Is Planned Parenthood's Safe Sex Check-In a True Social Media Campaign?
Social media has become the mode of communication most of us choose when we interact with each other. Whether it's Facebook, Twitter, Foursquare, or any number of smaller, lesser-known outlets, you'd be hard-pressed to find a person who isn't checking in somewhere on one of them.
Social media means different things to different people. For most of us, it gives us a means to tell the world, or at least our circle of online friends, acquaintances and other contacts, where we are and what we are doing. This can be a good thing if you're sitting in a Starbucks with your laptop having a latte. It can also be an example of too much information if you're going to check-in at your social media site of choice upon embarking on a sexual encounter. Yep, that's the latest social media ploy hatched by Planned Parenthood of the Great Northwest in the Seattle, Washington area. Their idea is to place QR codes on condoms to encourage their users to check-in at the approximate geographic location where the safe sex is to take place, thus giving other members of the user's social circles the motivation to engage in safe sex as well. The site, WhereDidYouWearIt.com, gives users the opportunity to reveal regions where their sexual trysts take place, without giving away the exact spot. The goal is to spread the word about how many people are using condoms to prevent sexually transmitted diseases. The Toronto SEO consultants are inclined to believe that Planned Parenthood has its heart in the right place, but the use of QR codes on the condoms they're giving out defeats the purpose of the technology, which is used to raise brand awareness and increase sales.
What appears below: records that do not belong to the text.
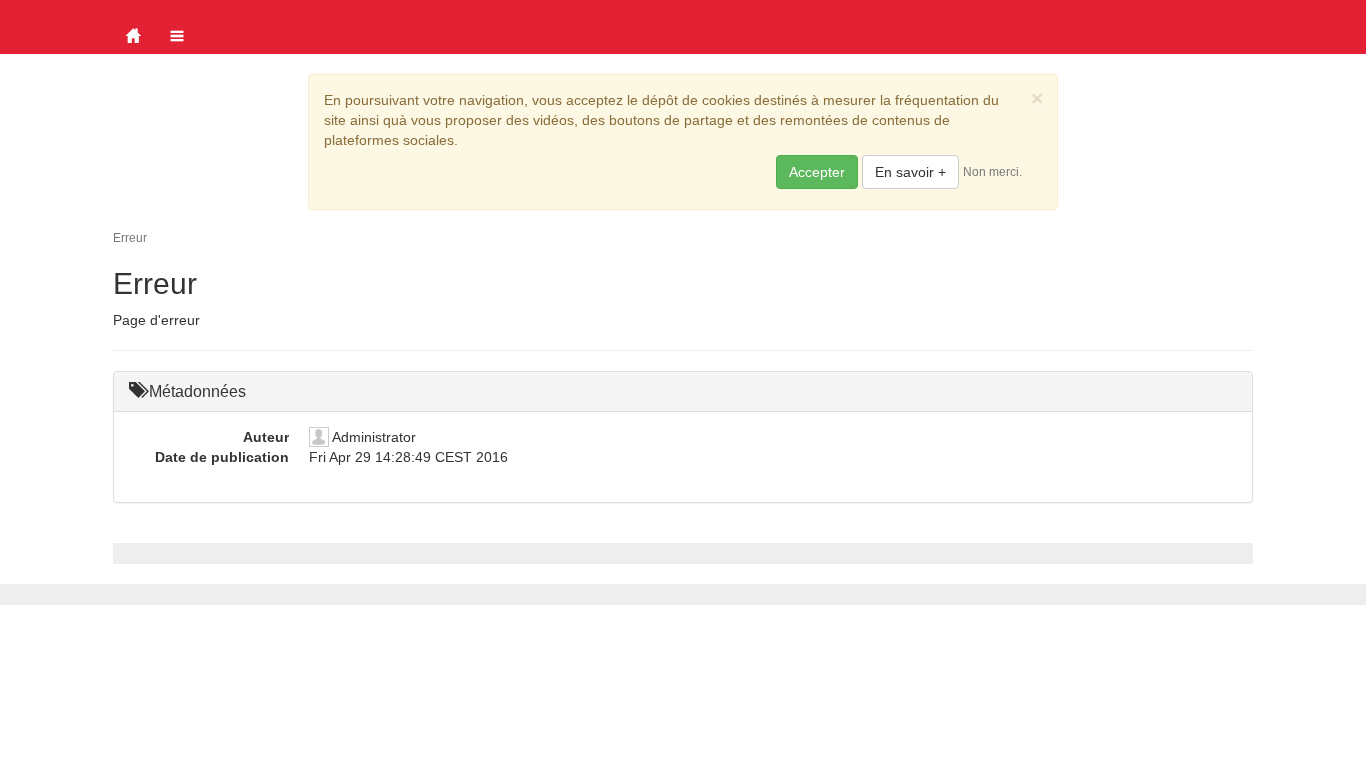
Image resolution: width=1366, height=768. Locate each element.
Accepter (817, 172)
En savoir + (910, 172)
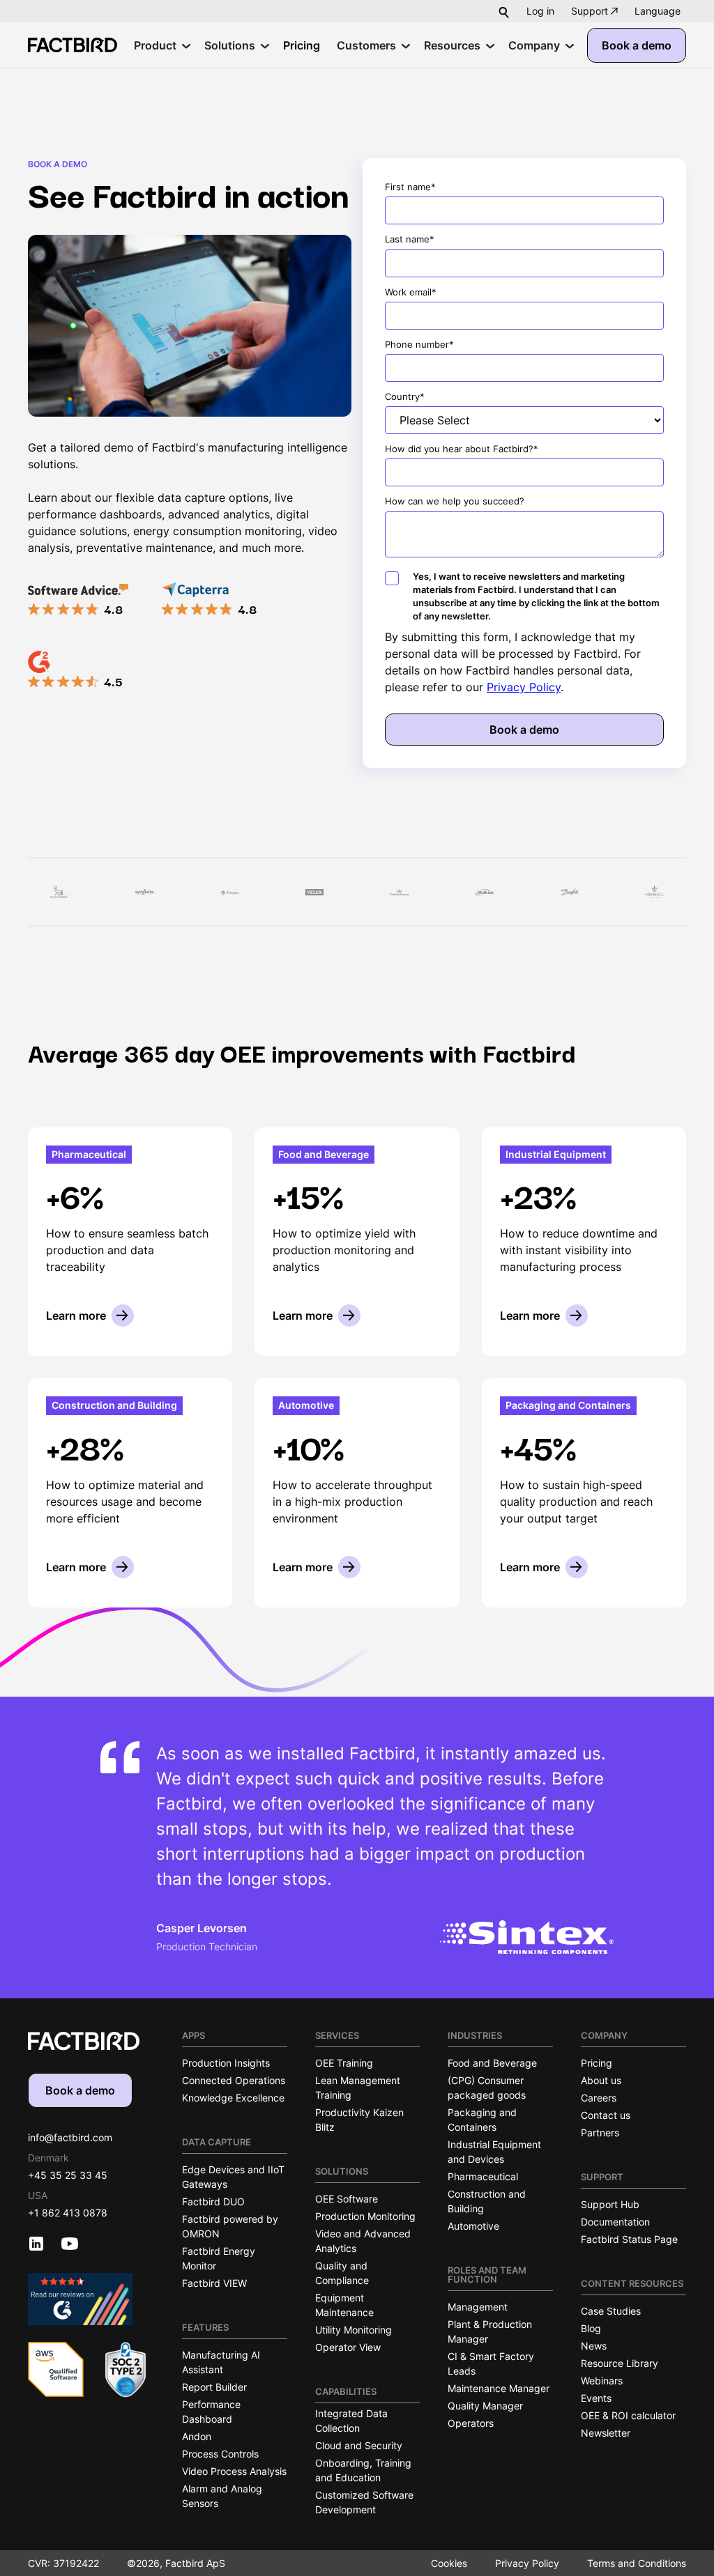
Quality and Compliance (342, 2273)
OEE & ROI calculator (628, 2415)
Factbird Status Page (629, 2239)
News (594, 2346)
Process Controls (220, 2454)
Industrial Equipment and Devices (494, 2151)
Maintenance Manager (498, 2388)
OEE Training (344, 2063)
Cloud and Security (358, 2445)
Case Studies (611, 2311)
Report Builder (214, 2387)
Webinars (602, 2380)
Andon (196, 2436)
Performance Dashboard (211, 2411)
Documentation (615, 2222)
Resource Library (619, 2363)
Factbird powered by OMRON (230, 2226)
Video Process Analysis (234, 2471)
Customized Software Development (364, 2502)
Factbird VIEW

QR codes have exploded in popularity due to the proliferation of smart phones and bar code reader applications that are used to decipher them. QR codes are found just about everywhere and are fairly inexpensive to include on printed advertisements, and even on product packaging. Smart-phone using consumers snap a picture of the QR code and are guided to a Web site that gives them more information about the product, coupons, offers and yes, links to social media sites affiliated with the product. The informed consumer is one who will exhibit brand loyalty, therefore leading to increased sales for the company. Planned Parenthood has in essence hijacked the idea of QR code-engendered brand loyalty and turned it into a vehicle for the social media generation to provide too much information about themselves via social media. This is all well and good if they choose to do so, but what are the condom companies getting out of it? Planned Parenthood is slapping their own QR codes on products manufactured, marketed and sold by other entities, and those entities are not enjoying any return on an investment. Sure, they've got their own QR code campaigns in place, but what right does Planned Parenthood have to re-brand another company's product?
Currently, Planned Parenthood is "pleased" with the WhereDidYouWearIt campaign and is in the process of gathering data in order to decide if the project is worth expanding. We're more interested to hear whether or not condom companies will have anything to say about the brazen re-branding of their products and the additional social media attention they that they receive no compensation for. Social media ethics are a huge grey area, and many social media marketing campaigns are rendered ineffective because of the actions of organizations like Planned Parenthood. Right now, there isn't much that can be done, other than to pay close attention to how your current campaigns are performing.